-- Source data --
■ ■ ■ ■ ■
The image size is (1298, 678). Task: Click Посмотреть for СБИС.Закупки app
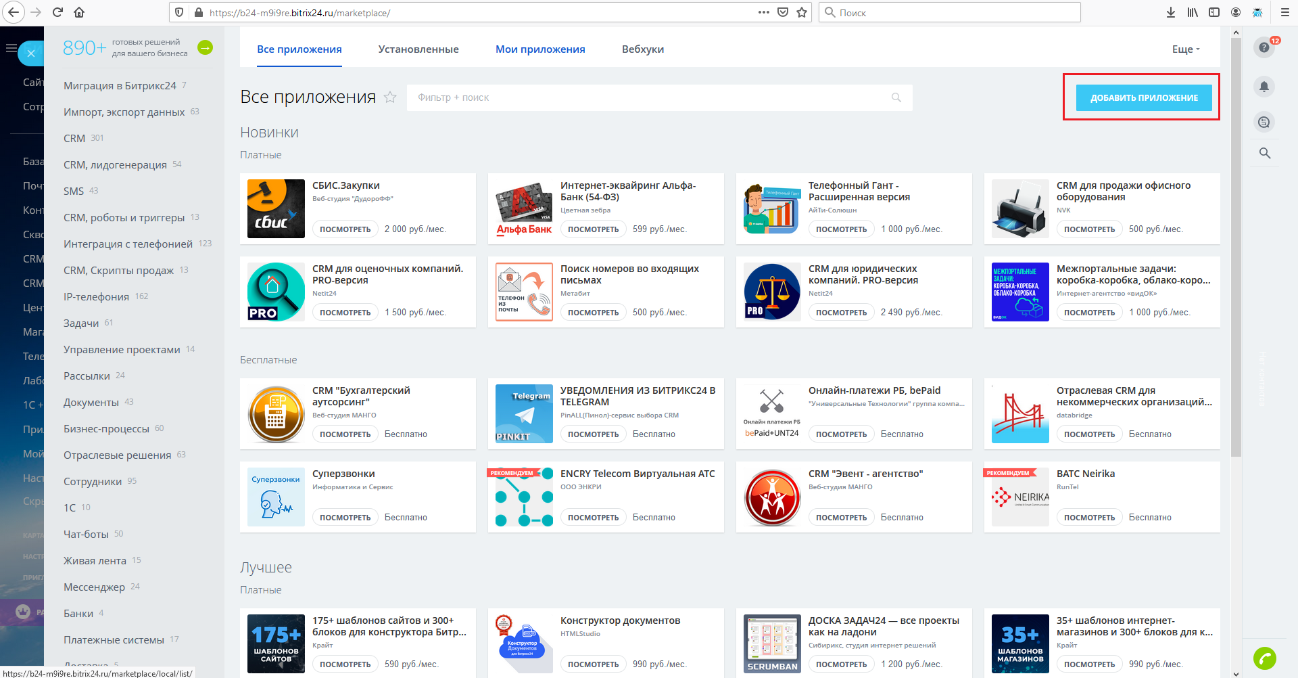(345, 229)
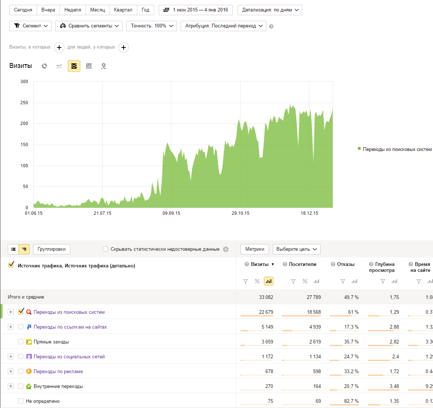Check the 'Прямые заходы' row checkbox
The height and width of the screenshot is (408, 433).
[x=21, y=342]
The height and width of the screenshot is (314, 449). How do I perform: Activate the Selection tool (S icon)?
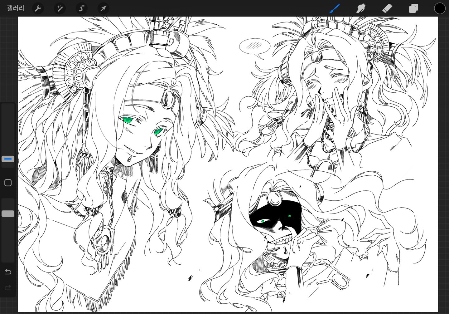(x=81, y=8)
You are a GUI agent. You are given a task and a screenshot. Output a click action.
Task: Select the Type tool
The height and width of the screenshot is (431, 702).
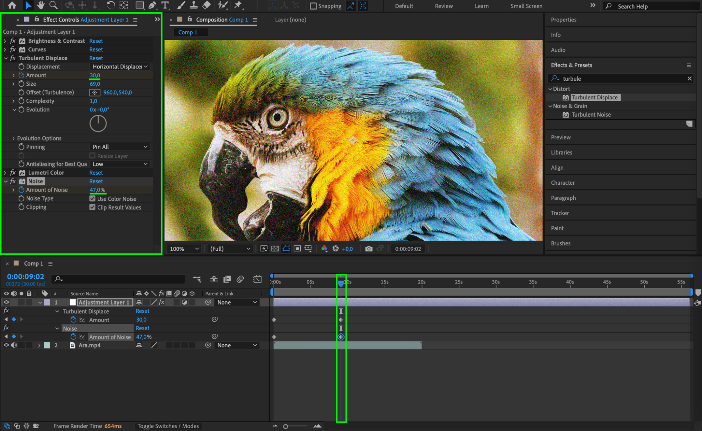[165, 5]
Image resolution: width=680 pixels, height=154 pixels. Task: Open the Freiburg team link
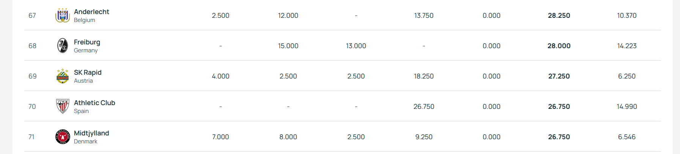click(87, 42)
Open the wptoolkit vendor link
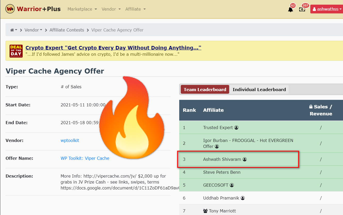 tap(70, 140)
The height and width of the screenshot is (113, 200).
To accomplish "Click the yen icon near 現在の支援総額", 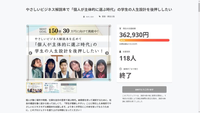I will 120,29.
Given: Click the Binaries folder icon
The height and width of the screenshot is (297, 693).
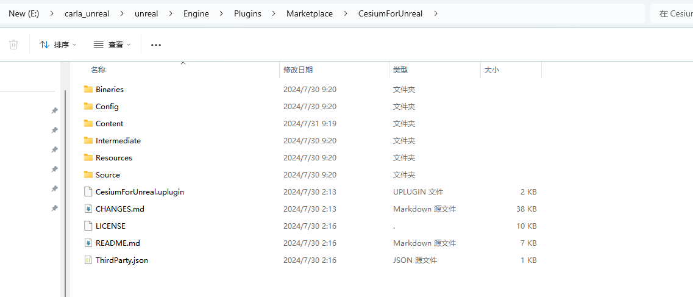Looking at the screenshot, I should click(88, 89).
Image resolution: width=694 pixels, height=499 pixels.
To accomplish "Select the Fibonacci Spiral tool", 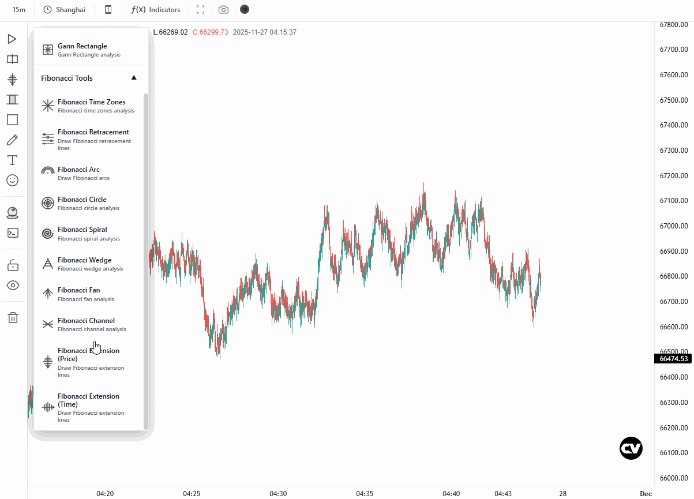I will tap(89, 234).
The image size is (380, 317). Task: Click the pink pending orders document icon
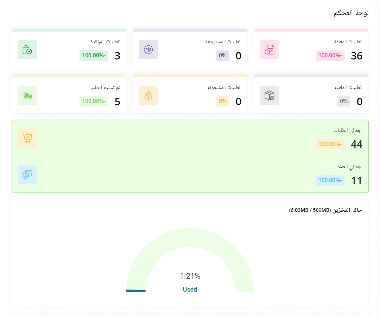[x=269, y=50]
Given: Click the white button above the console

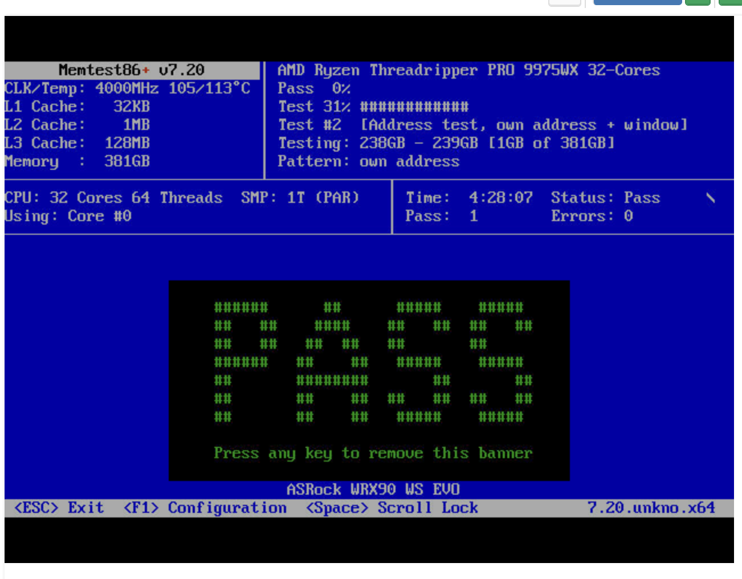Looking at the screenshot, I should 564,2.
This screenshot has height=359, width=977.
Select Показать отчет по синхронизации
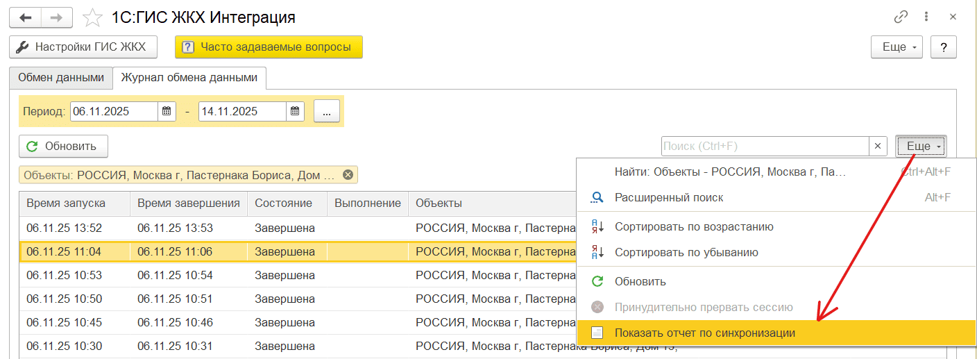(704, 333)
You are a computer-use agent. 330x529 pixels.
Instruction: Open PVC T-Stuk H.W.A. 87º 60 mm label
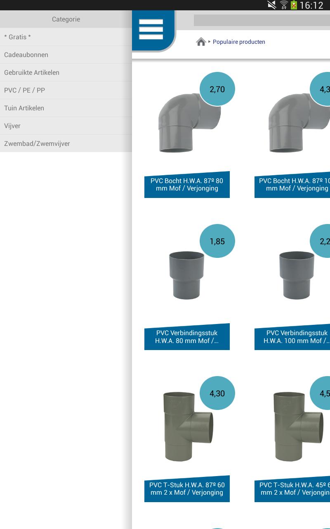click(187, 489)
■ ■ ■ ■ ■
-- Instruction --
Copy everything from the line containing "This screenshot has height=359, width=977." down to the end of the material, requests included, and shift every coordinate in the answers by adding 114 to each number. Leave the pictures out.

-- Solution for this problem --
This screenshot has height=359, width=977.
Select Показать отчет по синхронизации
(818, 447)
You are a computer-use agent. 330x529 pixels.
Instruction: Open PVC T-Stuk H.W.A. 87º 60 mm label
click(301, 603)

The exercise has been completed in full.